In some neighborhoods of Bamako, houses and their yards are enclosed by high walls; some are grey cement, some are painted, and others have wild and intrepid foliage spilling over their tops.
A single wall separates one house from another, obscuring the view but not much else. From my kitchen, I can just see over the wall and into the next door courtyard. On the other side lives a large family whose patriarch is very old, very loud, and more or less unhinged. He usually wears purple bazin, he doesn’t see well–perhaps at all–and occasionally he shakes, a shock running through his body from hand to foot, or head to knee.

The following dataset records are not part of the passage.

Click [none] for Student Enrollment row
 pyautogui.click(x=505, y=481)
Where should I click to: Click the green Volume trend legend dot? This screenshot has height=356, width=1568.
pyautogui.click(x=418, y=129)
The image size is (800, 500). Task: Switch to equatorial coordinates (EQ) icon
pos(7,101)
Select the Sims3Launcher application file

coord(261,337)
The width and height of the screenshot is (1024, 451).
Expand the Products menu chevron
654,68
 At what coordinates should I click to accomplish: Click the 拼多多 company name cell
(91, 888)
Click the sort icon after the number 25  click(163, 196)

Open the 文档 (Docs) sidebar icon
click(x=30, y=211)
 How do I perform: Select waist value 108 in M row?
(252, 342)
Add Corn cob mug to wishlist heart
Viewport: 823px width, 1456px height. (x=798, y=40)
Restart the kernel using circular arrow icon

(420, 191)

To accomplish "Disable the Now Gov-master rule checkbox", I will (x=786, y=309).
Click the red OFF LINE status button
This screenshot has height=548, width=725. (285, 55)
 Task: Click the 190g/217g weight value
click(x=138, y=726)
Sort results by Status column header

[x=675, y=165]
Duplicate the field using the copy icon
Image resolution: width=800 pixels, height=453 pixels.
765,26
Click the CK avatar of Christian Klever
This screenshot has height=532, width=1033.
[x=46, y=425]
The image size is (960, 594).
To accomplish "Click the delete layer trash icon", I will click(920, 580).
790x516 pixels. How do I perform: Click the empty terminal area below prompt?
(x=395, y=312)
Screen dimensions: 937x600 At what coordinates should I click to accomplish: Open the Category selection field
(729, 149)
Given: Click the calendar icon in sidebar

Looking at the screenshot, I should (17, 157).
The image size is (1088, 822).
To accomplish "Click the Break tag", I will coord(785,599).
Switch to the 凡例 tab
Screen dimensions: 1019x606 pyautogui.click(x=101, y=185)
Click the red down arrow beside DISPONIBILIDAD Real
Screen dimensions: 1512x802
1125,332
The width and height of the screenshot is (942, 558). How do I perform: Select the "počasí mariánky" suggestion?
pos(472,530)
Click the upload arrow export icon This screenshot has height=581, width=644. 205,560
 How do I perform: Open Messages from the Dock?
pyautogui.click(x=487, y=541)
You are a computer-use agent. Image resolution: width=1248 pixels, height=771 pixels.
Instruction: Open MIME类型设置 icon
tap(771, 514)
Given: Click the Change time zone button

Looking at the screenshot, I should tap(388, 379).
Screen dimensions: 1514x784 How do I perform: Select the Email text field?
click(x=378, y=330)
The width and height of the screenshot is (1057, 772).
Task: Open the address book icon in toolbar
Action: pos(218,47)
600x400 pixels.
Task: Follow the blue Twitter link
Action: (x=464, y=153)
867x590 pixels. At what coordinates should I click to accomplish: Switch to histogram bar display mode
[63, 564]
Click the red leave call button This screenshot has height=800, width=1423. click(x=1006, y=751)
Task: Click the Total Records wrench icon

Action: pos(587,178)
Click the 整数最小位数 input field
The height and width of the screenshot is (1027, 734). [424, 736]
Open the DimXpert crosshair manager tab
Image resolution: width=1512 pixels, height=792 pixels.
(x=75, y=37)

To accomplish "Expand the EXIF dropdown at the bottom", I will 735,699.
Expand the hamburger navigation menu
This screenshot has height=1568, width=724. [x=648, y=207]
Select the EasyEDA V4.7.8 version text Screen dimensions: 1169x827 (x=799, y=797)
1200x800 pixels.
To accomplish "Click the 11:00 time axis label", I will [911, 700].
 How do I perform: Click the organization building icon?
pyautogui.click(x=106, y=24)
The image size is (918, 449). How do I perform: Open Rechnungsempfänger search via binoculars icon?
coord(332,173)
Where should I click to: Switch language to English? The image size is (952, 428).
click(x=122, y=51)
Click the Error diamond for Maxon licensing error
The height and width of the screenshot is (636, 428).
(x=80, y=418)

But this isn’t about what’s to see; it’s about what the wall can’t keep out: the sounds this old man makes, to an audience he alone perceives, and extra loudly when the rain comes. Most of what he says is incoherent, but there is one word that pierces the verbal fog with thunderous effect: Allah.
It comes down heavy, and urgent: Allah. Sometimes the word punctuates his monologues, sometimes he repeats it in a rhythm, and other times it is a full-throated wail. It always starts in the back of his throat, rolling forward, gaining momentum, cresting just after the double-L, and ending with a gasp, as though he puts forth all he can each time. Today in the kitchen, cooking over a flame, I was mesmerized by the desperation in each call–by the acute, exigent need. I realized this was not a routine supplication; this was a summons.
Allah.
His tone wasn’t pleading, he wasn’t begging for help–he was demanding answers, explanations, justification. My transfixion was broken by the splash of raindrops through the window screen, and I closed the glass.
From my vantage point, I saw someone appear and guide him from the rain to the cover of the house’s porch. After the shuffle of chairs and tables, he sat again, but not in peace. His conversation continued, milky eyes staring forward, one hand holding his forehead and the other gesturing for clarity. This was a reckoning, and I hoped his conversation partner had come prepared.